The imagination in the U.S. and Western Europe seems otherwise occupied: television, bypassing the old catastrophe of Babel, pours the world directly into the mind and provides it with an intense, though passive, planetary public life. The consciousness teems with wars and disasters and space shots and pageants. It has become difficult for the solitary writer wringing his psyche over the Smith-Corona to compete with all that bounces down from the satellite. Besides, reality in the late 20th century is somehow more inventive than the literary imagination Its plots (Jonestown, for example) are weirdly fertile, fatally ingenious. The idly speculative Connolly list, in any case, is Premature. It requires death and time to complete the writers myth. The Japanese have a macabre genius for the process. Their best writers--Yasunari Kawabata and Yukio Mishima, for example--have established a tradition of committing suicide some time before nature forces its inevitable silence upon them.

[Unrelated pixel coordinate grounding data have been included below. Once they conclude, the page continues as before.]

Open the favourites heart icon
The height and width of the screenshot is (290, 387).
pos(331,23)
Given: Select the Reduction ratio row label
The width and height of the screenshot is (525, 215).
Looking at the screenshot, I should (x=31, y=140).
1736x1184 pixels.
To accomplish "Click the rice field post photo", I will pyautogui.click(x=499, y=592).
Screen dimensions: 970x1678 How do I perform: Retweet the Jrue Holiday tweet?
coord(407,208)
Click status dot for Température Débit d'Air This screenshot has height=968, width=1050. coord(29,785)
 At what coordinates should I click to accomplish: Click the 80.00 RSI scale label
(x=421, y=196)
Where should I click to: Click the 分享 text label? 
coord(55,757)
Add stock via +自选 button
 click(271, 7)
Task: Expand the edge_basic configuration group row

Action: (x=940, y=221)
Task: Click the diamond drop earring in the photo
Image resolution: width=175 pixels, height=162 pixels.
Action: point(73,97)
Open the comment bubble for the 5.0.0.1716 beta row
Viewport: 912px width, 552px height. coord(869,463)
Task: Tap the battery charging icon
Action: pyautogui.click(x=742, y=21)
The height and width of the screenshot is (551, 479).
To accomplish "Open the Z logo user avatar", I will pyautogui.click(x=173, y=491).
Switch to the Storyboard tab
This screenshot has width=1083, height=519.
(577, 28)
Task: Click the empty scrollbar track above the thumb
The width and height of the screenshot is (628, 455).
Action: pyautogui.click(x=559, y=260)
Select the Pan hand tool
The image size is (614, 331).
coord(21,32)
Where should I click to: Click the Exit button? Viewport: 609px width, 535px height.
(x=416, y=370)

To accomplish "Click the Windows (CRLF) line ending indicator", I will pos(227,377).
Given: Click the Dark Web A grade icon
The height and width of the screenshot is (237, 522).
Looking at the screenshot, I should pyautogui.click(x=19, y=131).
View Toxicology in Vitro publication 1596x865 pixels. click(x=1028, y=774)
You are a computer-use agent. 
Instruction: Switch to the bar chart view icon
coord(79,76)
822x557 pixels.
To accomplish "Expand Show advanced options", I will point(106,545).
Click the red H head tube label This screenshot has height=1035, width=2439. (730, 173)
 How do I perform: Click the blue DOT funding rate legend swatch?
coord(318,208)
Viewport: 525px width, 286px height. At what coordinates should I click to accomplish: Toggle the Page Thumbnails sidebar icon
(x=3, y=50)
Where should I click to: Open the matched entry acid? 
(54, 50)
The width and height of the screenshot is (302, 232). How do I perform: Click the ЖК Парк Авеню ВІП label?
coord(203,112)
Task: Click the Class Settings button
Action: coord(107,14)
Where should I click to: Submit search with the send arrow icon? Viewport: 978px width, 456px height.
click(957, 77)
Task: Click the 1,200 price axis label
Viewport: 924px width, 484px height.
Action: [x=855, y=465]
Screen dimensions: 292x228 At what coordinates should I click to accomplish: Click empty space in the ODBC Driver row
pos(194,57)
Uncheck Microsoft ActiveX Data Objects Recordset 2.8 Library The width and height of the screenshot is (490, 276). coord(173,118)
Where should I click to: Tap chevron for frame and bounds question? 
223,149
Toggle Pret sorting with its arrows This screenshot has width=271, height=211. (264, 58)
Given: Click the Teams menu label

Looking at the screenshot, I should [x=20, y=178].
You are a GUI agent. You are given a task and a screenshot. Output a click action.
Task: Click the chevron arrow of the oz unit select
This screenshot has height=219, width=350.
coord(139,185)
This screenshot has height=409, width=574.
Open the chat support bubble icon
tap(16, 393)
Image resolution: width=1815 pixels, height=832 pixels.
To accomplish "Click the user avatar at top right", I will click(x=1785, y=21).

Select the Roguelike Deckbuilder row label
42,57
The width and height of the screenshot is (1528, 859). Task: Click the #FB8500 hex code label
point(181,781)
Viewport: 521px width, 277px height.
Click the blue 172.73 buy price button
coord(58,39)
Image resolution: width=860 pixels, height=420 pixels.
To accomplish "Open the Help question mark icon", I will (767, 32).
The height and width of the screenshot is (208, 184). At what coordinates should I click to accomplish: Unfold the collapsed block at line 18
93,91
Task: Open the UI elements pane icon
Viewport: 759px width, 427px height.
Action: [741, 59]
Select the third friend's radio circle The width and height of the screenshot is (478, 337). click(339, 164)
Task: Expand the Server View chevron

The writers on the list of the Great are rarely those whom one simply loves. Great writers are often interminable bores. D.H Lawrence once said that reading Proust was like trying to till a field with knitting needles. Cyril Connolly would not have made his own list. He wrote his line about writers we might miss in a minor book called The Unquiet Grave (1944). He died in 1974. But open the book now, in 1982, and his mordant, elegant light pours out of the volume, alive, into the eye, the waiting, conscious mind.
The vital transmission occurs. You can pass books across time across death, like fire, and have them catch. The process averts the disaster of unawareness. Of silence.